Worrying during pregnancy is completely normal. So much about pregnancy is unknown and out of your control (yet happening in your own body)! But when worrying takes over to the point you can’t focus on anything else and get through your day, it’s time to take control. Here’s how:
1. Acknowledge your worry– don’t brush it under the rug. Figure out what about the situation you can control, and (here’s the hard part) find a way to come to terms with what you can’t change. For instance, while you can’t un-take any medications or hot baths you took before you knew you were pregnant, you can make sure your health care providers have all the information they need and make good choices going forward. While you can’t control screening test results, you can learn everything you can about the tests and your choices so you’ll be prepared if your worst fears really do come true.
2. If it seems like you have a whole bunch of different fears, all the time, try to write them down as they happen. Don’t Google your fear before you get medical advice—you risk making matters worse by getting biased or inaccurate information, scary pictures or horror stories. It’s better to feel like you’re asking your doctor a silly question (or 10) than let a blur on the ultrasound have you convinced for weeks that your baby has extra hands. If you have a specific fear, like that your baby will be born with problems or about some condition you read about, tell your health care provider exactly what it is that you’re worried about and ask directly if you have any reason to be concerned. Even if you know that you don’t need to worry, sometimes it’s nice to have it extra-confirmed.

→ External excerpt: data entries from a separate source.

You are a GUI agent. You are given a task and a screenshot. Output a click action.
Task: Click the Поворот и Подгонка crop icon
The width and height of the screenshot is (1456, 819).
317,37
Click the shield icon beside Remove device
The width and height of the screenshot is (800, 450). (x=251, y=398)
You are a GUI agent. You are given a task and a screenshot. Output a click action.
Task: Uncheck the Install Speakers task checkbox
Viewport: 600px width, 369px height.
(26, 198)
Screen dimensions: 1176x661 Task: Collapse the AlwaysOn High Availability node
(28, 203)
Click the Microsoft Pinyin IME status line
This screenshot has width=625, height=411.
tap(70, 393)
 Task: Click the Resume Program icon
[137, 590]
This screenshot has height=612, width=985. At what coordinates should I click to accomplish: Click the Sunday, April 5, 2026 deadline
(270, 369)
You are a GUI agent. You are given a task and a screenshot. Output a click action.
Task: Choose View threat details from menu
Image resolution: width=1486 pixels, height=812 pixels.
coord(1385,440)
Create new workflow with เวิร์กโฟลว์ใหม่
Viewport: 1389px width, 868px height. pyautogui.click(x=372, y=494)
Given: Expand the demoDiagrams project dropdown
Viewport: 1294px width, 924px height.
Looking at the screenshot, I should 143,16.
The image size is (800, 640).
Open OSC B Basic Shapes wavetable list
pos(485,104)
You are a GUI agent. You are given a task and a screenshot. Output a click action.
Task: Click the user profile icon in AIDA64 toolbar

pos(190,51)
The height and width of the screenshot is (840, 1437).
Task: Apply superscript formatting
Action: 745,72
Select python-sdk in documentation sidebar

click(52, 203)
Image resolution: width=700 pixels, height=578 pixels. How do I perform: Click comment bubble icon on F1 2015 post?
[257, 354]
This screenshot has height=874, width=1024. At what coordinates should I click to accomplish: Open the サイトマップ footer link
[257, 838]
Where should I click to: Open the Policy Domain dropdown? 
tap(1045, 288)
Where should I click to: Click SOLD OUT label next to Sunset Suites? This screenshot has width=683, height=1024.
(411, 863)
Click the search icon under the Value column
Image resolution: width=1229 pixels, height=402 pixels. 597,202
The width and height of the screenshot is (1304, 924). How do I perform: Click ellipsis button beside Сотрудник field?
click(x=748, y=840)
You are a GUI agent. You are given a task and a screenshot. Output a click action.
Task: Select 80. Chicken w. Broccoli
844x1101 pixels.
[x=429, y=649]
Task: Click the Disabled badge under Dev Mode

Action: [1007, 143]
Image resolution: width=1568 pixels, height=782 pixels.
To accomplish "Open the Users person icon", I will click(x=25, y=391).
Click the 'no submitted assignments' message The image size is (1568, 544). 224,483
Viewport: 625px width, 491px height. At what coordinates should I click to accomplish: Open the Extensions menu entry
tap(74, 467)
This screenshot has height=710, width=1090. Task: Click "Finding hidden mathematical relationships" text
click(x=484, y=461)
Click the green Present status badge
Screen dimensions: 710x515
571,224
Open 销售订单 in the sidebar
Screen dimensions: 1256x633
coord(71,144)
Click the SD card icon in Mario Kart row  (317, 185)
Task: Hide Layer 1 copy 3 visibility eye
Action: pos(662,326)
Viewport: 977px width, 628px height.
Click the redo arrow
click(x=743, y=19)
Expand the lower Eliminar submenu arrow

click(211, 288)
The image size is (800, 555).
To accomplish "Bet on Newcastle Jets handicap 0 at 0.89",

3. Steer clear of medical dramas or birth reality shows on TV, which boost their ratings by being as dramatic and alarming as possible. Instead, watch something totally unrelated to pregnancy.
4. Try daily moderate exercise—try swimming, walking or a pregnancy yoga class, which can provide healthful benefits and help clear your mind and release stress hormones at the same time. You don’t need to go to extremes, just a consistent 30 minutes a day of brisk walking or swimming will have great benefits for your mind and body.
5. Take a childbirth or parenting class. A class will give you a safe space to ask questions, talk to other parents and work through concerns.
Finally, if you just can’t stop thinking about scary things, talk to your health care provider. He or she can help you work through your fears and put them perspective, and help you find a therapist or other expert if necessary.